Martha Jefferson Hospital, Charlottesville

Words [ Rick Piester ]

For most people, hospitals can be pretty scary places. As a patient or a patient’s family, you seldom feel in control. Most of the time, you are there because something is wrong. Hospital buildings are big, and many of them are confusing and easy to get lost in. Fluorescent lighting, monochromatic hallways and sterile exam and treatment rooms do not inspire relaxation or comfort.

Hospitals, though, have been working hard to reverse that image. They have become much more welcoming in recent years by paying attention to all the things that “humanize” a building — colors and surfaces, warmer lighting, less confusing building layout, better signage, and more.

The newly opened Martha Jefferson Hospital in Charlottesville, for example, partnered with Wisconsin-based architectural firm Kahler Slater to design a new 540,000-square- foot hospital building within sight of Thomas Jefferson’s Monticello. Hospital planners and designers incorporated an approach known as evidence-based design, based on a large and growing body of research that demonstrates how the physical environment can impact patient stress, patient and staff safety, the effectiveness of hospital staff, and the quality of care that is provided in a hospital.

Hospital planners, for example, capitalized on the rolling hills that surround Charlottesville by building the hospital into a hill, rather than on the hill. This preserves the natural environment and prevents the building from appearing overwhelmingly large as patients and visitors arrive. In addition, the surface treatments of the new building are materials familiar to Central Virginians, and large windows bring in natural light and views of the familiar countryside. It’s all designed to put people at ease and help them heal.

Important elements of the overall visual appeal of the new building are more than 700 pieces of art, specially selected over a two-year period by a hospital committee intent on finding pieces, largely by Charlottesville area artists, that would essentially become part of the healing environment.

Martha Hunter, Martha Jefferson’s director of outpatient care centers and guest services, was the art committee facilitator. She notes that the display of art throughout the building was incorporated in the early stages of building design. “Instead of adding art as something of an afterthought at the end of the process, we identified the specific spaces where art would be displayed early on,” she says. “That allowed us to provide for appropriate lighting, for the best backing on the walls for the art that would be displayed there, and it helped us avoid conflicts with utility fixtures, way-finding signage, and things of that nature. So art is part of the fabric of the building, part of the architecture.”

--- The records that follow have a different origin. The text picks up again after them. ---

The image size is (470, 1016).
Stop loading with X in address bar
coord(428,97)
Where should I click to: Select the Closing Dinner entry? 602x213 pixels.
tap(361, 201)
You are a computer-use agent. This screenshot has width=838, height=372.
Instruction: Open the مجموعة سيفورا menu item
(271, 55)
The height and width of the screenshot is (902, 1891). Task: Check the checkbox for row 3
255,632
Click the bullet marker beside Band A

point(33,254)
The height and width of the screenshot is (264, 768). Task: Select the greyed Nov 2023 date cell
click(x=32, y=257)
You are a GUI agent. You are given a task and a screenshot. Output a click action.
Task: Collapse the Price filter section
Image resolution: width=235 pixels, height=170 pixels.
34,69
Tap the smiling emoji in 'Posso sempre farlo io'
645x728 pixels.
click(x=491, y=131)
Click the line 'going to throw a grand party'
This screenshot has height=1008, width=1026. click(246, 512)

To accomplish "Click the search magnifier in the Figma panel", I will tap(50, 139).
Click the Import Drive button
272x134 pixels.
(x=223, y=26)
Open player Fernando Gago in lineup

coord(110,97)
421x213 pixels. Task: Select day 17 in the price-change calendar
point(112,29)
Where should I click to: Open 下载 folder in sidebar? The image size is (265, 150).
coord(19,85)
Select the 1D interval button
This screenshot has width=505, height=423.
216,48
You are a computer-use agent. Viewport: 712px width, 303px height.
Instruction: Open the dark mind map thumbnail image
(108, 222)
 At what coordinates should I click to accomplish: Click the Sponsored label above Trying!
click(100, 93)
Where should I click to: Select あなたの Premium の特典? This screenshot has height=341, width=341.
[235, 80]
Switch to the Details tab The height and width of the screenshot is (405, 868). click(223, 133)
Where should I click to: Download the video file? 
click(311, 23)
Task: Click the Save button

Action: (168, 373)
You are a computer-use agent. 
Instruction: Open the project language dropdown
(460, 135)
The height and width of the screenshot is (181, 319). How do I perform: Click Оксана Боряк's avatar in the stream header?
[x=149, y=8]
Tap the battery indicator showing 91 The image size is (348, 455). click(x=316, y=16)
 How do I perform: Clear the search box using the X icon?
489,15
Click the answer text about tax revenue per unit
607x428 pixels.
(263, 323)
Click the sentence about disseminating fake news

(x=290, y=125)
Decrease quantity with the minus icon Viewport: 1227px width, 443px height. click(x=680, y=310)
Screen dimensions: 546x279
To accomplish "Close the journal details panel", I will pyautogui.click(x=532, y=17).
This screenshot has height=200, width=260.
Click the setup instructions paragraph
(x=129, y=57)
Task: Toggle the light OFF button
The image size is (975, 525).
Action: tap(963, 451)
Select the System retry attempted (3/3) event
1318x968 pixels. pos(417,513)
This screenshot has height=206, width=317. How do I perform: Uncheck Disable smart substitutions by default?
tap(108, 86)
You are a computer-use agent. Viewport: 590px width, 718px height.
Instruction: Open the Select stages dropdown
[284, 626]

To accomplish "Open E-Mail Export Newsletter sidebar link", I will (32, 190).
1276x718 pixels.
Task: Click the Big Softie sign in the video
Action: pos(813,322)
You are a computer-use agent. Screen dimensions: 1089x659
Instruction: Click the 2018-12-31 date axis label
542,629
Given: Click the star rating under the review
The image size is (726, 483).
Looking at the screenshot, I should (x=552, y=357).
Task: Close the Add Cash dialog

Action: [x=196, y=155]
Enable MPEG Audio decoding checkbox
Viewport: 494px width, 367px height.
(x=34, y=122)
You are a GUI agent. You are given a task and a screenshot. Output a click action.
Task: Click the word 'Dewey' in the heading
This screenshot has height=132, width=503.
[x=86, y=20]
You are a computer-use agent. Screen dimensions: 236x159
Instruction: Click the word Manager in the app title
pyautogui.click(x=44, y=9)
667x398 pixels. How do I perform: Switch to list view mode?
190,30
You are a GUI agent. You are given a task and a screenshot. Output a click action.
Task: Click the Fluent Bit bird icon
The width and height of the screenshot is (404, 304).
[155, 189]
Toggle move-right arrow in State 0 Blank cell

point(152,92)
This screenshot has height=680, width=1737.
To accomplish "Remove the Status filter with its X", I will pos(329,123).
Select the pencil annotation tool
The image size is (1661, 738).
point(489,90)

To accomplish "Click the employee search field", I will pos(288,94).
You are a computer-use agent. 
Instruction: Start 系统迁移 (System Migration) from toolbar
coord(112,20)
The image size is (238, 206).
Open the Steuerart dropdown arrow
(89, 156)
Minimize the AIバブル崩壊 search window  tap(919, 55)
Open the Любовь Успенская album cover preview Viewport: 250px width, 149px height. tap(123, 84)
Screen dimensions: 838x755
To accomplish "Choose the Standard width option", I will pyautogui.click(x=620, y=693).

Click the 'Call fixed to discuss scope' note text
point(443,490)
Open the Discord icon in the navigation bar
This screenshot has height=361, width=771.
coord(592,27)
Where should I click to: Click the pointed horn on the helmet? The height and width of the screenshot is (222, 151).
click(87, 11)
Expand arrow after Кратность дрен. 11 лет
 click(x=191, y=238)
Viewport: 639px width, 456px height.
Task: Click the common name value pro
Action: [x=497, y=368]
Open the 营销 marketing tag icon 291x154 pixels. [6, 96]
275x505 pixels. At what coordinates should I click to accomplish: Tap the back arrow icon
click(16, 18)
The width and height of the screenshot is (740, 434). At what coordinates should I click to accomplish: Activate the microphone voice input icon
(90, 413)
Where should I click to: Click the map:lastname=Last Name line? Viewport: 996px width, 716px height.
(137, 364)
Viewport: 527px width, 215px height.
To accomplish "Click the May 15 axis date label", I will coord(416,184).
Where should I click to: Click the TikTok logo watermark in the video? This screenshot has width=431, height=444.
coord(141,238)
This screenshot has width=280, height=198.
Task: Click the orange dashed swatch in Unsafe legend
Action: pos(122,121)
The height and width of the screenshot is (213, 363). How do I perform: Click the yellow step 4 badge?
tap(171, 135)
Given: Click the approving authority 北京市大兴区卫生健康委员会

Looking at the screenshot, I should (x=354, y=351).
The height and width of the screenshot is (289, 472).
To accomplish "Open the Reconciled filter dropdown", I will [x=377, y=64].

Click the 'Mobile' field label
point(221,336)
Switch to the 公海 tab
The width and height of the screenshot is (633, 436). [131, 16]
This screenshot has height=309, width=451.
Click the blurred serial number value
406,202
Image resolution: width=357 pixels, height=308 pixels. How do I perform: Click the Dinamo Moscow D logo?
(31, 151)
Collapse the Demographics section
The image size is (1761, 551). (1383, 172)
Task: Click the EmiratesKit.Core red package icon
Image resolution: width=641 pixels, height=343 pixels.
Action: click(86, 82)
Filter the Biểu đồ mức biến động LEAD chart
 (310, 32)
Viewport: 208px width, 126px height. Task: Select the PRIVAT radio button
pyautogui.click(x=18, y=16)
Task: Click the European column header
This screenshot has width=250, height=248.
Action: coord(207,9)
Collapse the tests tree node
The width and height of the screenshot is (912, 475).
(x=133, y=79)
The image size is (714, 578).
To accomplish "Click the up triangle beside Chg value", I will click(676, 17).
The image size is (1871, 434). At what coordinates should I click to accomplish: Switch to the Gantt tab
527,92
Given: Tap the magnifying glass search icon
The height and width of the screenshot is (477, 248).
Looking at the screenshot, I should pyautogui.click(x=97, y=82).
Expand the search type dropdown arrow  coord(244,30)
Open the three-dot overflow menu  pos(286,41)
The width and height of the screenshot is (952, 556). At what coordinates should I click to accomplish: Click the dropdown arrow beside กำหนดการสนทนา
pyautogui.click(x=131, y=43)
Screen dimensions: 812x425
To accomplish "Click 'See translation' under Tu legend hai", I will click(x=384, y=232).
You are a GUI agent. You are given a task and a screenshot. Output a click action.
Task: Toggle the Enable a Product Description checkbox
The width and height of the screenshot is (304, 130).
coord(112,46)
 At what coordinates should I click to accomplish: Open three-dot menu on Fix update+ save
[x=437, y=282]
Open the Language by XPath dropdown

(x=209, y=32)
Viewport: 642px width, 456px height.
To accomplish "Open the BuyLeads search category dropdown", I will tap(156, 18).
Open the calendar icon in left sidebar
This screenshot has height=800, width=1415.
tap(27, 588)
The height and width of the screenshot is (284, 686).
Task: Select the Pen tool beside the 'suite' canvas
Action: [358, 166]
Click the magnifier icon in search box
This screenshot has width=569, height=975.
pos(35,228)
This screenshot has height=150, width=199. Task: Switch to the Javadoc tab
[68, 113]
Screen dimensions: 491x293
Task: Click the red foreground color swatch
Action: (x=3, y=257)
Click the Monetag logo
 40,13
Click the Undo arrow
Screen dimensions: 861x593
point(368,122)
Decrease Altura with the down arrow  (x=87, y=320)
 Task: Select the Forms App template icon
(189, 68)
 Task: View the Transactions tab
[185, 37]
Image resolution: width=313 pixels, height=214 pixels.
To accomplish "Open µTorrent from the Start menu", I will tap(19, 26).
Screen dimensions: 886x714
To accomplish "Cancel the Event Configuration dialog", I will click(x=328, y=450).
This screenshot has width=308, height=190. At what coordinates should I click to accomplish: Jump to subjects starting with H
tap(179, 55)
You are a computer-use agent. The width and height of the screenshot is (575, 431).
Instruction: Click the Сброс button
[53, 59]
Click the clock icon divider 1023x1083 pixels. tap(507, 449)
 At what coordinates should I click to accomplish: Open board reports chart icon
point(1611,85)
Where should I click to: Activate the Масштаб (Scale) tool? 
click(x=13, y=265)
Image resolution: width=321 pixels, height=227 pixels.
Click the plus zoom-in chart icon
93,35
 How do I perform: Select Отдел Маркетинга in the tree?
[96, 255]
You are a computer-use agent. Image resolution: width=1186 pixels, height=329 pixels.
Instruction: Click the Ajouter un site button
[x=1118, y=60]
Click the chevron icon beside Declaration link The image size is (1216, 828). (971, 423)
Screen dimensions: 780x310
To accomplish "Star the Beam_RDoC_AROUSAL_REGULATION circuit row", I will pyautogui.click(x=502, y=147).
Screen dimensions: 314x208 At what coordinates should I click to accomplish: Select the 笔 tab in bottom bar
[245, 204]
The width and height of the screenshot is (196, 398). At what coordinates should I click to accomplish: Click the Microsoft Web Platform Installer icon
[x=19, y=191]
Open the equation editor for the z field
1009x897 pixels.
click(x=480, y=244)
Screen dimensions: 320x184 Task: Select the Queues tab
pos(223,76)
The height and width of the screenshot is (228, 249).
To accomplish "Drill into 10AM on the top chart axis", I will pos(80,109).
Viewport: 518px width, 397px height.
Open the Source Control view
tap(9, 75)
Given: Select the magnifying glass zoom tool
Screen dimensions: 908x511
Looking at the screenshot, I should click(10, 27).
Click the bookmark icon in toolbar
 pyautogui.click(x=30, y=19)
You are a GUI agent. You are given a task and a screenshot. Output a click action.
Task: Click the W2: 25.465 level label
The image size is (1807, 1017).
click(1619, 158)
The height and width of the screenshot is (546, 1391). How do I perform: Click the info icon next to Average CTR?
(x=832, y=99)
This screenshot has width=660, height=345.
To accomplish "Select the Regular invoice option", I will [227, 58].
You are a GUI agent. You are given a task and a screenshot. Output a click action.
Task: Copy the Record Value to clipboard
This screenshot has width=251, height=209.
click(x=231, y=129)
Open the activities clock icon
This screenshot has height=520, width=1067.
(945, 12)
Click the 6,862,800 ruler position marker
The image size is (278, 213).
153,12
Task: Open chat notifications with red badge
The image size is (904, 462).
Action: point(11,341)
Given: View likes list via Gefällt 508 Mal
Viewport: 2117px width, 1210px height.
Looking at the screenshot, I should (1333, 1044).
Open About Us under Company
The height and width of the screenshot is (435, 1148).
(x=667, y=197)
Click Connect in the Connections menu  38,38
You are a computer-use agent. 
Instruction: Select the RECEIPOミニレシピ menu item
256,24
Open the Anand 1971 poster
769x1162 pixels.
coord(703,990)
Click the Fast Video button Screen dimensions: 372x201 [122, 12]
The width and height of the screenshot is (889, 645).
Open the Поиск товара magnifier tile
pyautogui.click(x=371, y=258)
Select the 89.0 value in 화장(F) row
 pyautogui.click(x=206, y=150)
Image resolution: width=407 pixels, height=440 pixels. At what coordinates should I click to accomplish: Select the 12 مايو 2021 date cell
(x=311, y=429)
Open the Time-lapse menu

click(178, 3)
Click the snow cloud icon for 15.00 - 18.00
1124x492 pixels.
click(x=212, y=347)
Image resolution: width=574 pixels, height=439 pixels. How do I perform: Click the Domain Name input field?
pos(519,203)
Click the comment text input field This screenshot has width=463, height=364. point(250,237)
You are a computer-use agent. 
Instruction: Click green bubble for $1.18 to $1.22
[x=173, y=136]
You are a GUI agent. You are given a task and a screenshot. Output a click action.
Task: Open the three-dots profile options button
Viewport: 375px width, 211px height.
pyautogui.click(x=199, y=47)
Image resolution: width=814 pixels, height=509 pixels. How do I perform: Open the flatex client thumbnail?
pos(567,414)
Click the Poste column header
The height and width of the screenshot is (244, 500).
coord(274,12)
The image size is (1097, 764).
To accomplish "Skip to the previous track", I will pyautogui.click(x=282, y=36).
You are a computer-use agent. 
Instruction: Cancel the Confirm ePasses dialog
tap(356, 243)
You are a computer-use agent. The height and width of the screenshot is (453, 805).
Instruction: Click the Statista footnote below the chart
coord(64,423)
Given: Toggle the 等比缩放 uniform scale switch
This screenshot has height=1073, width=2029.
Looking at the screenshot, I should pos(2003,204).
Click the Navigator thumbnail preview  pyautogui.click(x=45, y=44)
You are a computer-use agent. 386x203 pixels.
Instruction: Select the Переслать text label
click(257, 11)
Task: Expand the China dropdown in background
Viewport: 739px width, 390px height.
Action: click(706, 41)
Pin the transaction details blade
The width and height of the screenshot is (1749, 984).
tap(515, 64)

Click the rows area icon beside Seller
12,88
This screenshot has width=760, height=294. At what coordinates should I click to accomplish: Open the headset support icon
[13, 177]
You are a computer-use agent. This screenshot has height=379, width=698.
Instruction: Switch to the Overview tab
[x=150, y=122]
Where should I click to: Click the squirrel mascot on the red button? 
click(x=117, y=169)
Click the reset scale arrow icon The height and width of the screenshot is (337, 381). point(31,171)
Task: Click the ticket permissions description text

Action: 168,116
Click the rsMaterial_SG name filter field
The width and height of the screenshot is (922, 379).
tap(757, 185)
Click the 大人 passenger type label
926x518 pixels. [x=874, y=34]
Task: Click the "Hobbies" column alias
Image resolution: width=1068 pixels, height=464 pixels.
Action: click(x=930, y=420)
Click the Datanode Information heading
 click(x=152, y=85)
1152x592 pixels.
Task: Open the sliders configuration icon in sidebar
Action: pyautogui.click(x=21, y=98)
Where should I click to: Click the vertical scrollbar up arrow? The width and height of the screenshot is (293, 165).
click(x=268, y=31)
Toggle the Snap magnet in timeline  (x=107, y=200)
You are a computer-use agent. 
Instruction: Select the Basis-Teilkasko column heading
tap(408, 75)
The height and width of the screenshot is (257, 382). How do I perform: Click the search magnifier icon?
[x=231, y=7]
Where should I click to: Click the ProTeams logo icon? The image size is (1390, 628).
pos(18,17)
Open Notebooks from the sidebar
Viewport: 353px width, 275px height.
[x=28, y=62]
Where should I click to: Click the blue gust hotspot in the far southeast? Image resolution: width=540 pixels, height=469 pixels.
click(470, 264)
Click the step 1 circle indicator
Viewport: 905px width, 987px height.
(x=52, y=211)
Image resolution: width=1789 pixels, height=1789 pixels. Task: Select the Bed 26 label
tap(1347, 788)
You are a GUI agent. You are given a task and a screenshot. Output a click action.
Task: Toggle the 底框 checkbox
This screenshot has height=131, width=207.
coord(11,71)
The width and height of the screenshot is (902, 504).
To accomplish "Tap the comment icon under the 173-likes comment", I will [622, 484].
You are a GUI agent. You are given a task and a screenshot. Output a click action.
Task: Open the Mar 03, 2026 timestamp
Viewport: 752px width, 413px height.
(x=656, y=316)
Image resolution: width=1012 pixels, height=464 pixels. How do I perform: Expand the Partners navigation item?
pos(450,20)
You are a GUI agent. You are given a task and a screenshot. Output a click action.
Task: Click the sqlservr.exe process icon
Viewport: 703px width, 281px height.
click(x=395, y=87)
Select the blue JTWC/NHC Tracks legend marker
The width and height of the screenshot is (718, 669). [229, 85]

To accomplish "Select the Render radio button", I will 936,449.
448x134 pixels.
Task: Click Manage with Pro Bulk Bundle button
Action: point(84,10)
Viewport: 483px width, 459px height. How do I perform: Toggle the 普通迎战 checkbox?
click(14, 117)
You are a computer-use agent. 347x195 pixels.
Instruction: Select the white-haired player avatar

The Martha Jefferson committee was aided in its work by Lillian Fitzgerald, an Alexandria-based Curator who provides consulting services to healthcare organizations, including the National Institutes of Health.

She notes that the committee was delighted to learn that many of the local artists had lifelong
connections to Martha Jefferson Hospital. “Many area artists had been born there,” she says, “they and their families had been patients at the hospital and their babies had been born there. It is a very personal relationship between the artists and the hospital.”

For this reason, many of the artists — including those whose work is followed on a national scale — provided pieces as donations or at reduced fees. Such an artist is Charlottesville-area resident Sam Abell, a leading American photographer and frequent contributor to National Geographic magazine. He provided 13 of his images, that Hunter and Fitzgerald say “changed the collection” —one of which is a photograph of a fountain whose spray suggests a heart shape. It hangs outside a cardiac care waiting area.

The art is displayed mostly in public areas, examination and treatment rooms, and waiting areas, but individual patients rooms are not overlooked. In fact, the bathroom of each patient room includes a 12″ x 12″ tile created especially for the hospital’s art program.

“There’s not a more stressful time than when you are in a hospital,” Fitzgerald notes, “but the right kind of art can transport you. It is so much more than a simple distraction; it is the source of healing inspiration, and hope.”

Hospitals that incorporate art into a building’s design find that the work of local artists not only helps create a healing environment, but also makes their facilities a destination for people who love art. And it also honors the artists by showing how their work is a healing force, and a permanent part of the life of the community.